2. The method for acquiring the three-dimensional model of the human body according to claim 1, wherein the acquiring the two-dimensional coordinate information of the human body joint points and the human body divided regions based on the color image comprises:

and acquiring the two-dimensional coordinate information of the human body joint points and the human body segmentation area based on the target single person posture estimation frame.

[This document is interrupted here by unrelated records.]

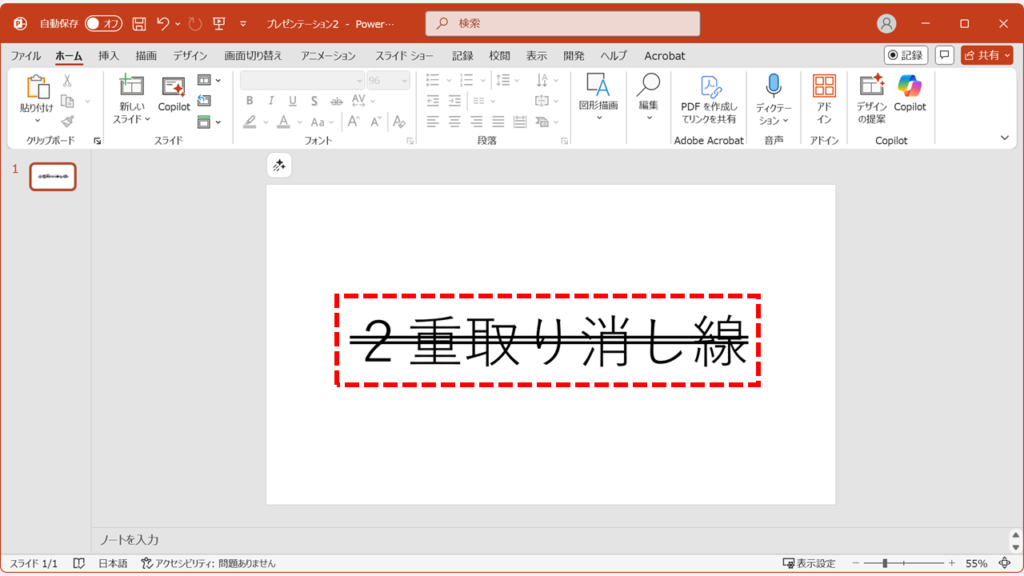Toggle the 記録 record button at top right
The height and width of the screenshot is (576, 1024).
coord(906,55)
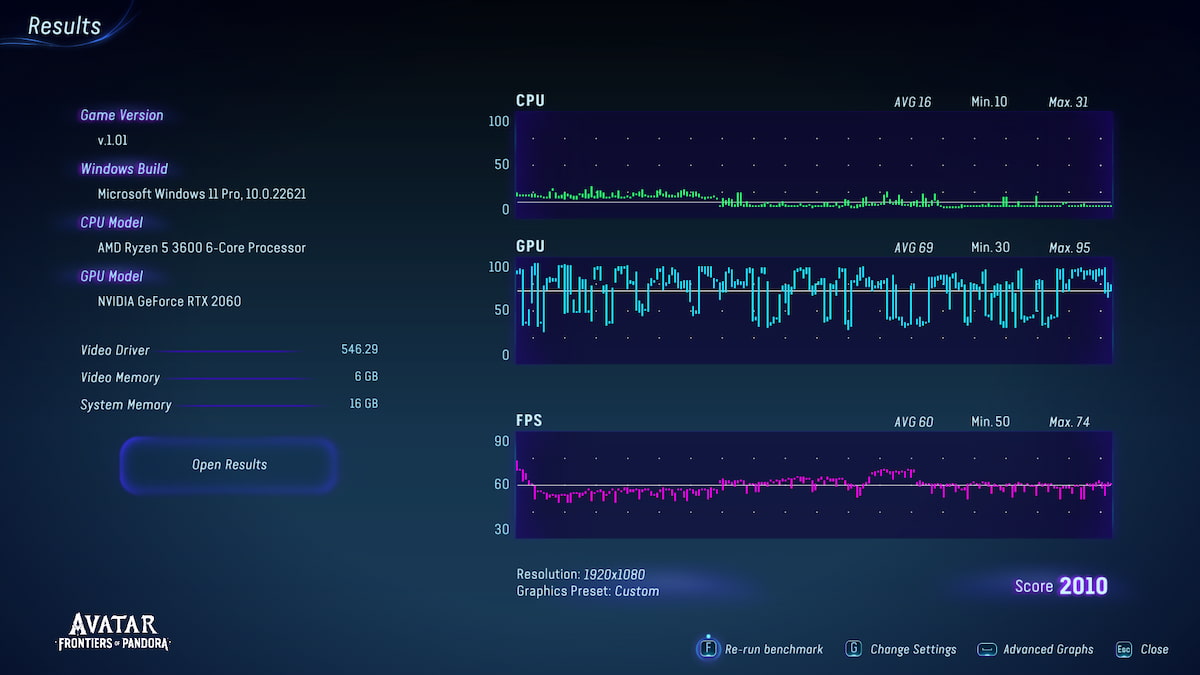Screen dimensions: 1200x675
Task: Click the Esc key icon
Action: tap(1124, 649)
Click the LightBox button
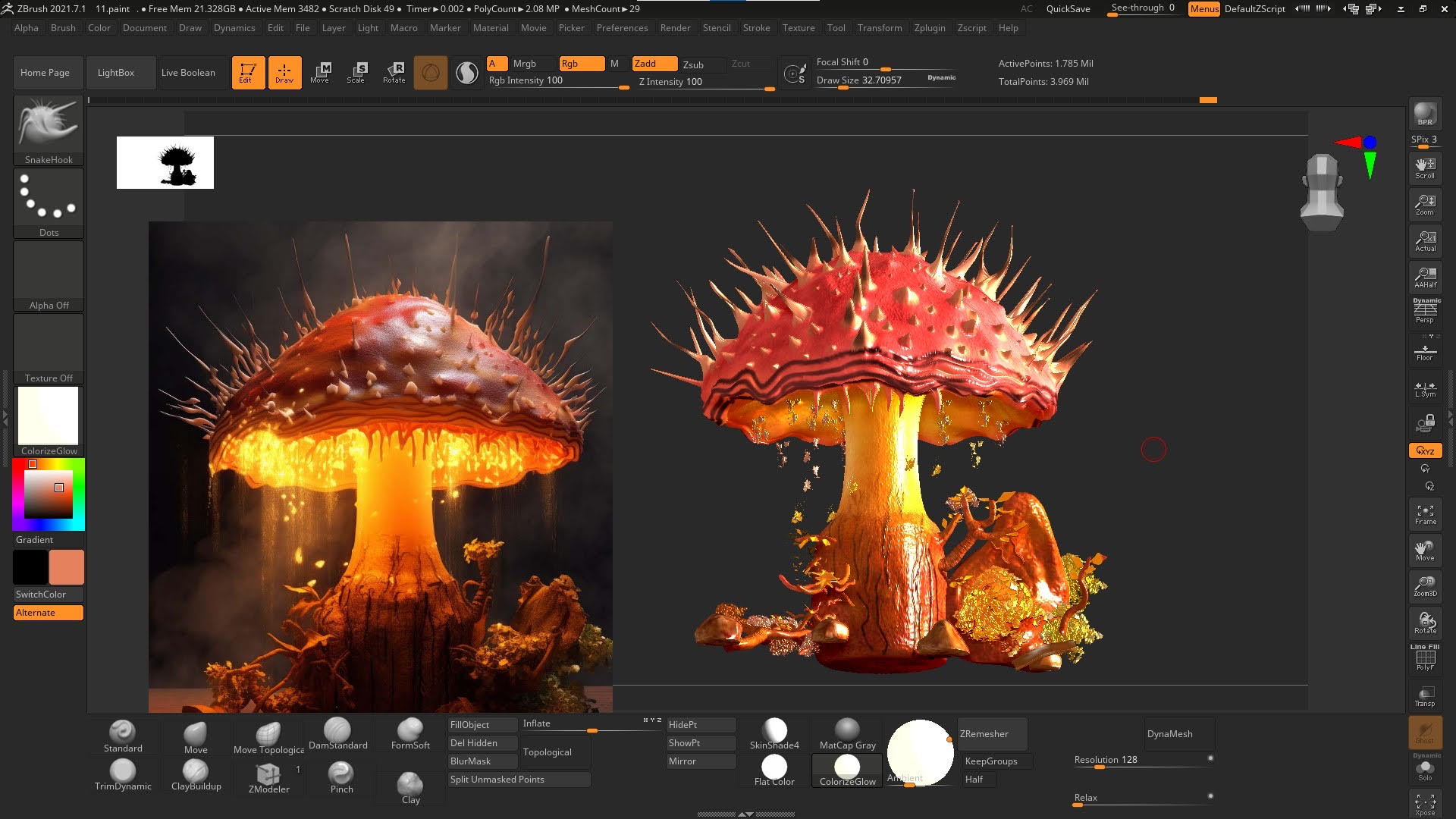 pyautogui.click(x=116, y=73)

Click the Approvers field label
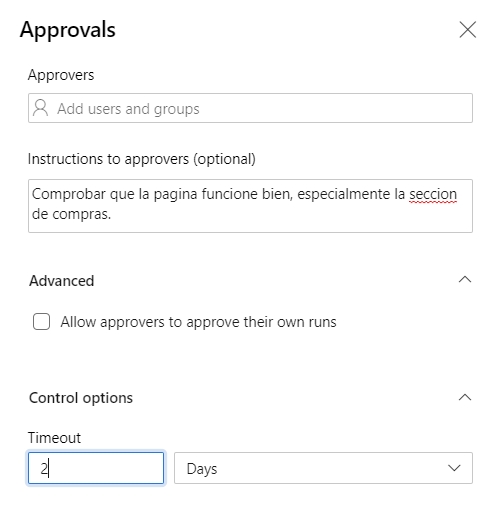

3. The human three-dimensional model acquisition method according to claim 2, wherein the acquiring the human joint point two-dimensional coordinate information and the human segmentation area based on the target single person pose estimation frame comprises:

4. The method of claim 1, wherein the point cloud comprises three-dimensional coordinates of points in a human segmentation depth region corresponding to the target human joint points.

5. The human three-dimensional model acquisition method according to claim 1, wherein after iteratively fitting all the human joint point three-dimensional coordinate information and all the human segmentation depth regions based on a preset loss function, the method further comprises:

6. A human three-dimensional model acquisition device, the device comprising:

the human body segmentation area acquisition module is used for acquiring two-dimensional coordinate information of human body joint points and human body segmentation areas based on the color image;

the human body segmentation depth region acquisition module is used for respectively acquiring three-dimensional coordinate information of human body joint points corresponding to the two-dimensional coordinate information of the human body joint points and human body segmentation depth regions corresponding to the human body segmentation regions based on the depth images;

iteratively fitting the human body joint point based on the reprojection loss function, the three-dimensional joint point loss function and the angle loss function to obtain the position information of the target human body joint point; the human body three-dimensional model reconstruction module is used for carrying out iterative fitting on the position information of the target human body joint point and point clouds corresponding to each point in each human body segmentation depth region by utilizing a preset parameterized human body model and a surface point depth loss function to obtain a human body three-dimensional model;

7. An intelligent terminal, characterized in that it comprises a memory, a processor and a three-dimensional model acquisition program of the human body stored on the memory and executable on the processor, the three-dimensional model acquisition program of the human body realizing the steps of the three-dimensional model acquisition method of the human body according to any one of claims 1-5 when being executed by the processor.

8. A computer-readable storage medium, wherein a three-dimensional model acquisition program of a human body is stored on the computer-readable storage medium, and the three-dimensional model acquisition program of a human body realizes the steps of the three-dimensional model acquisition method of a human body according to any one of claims 1 to 5 when executed by a processor.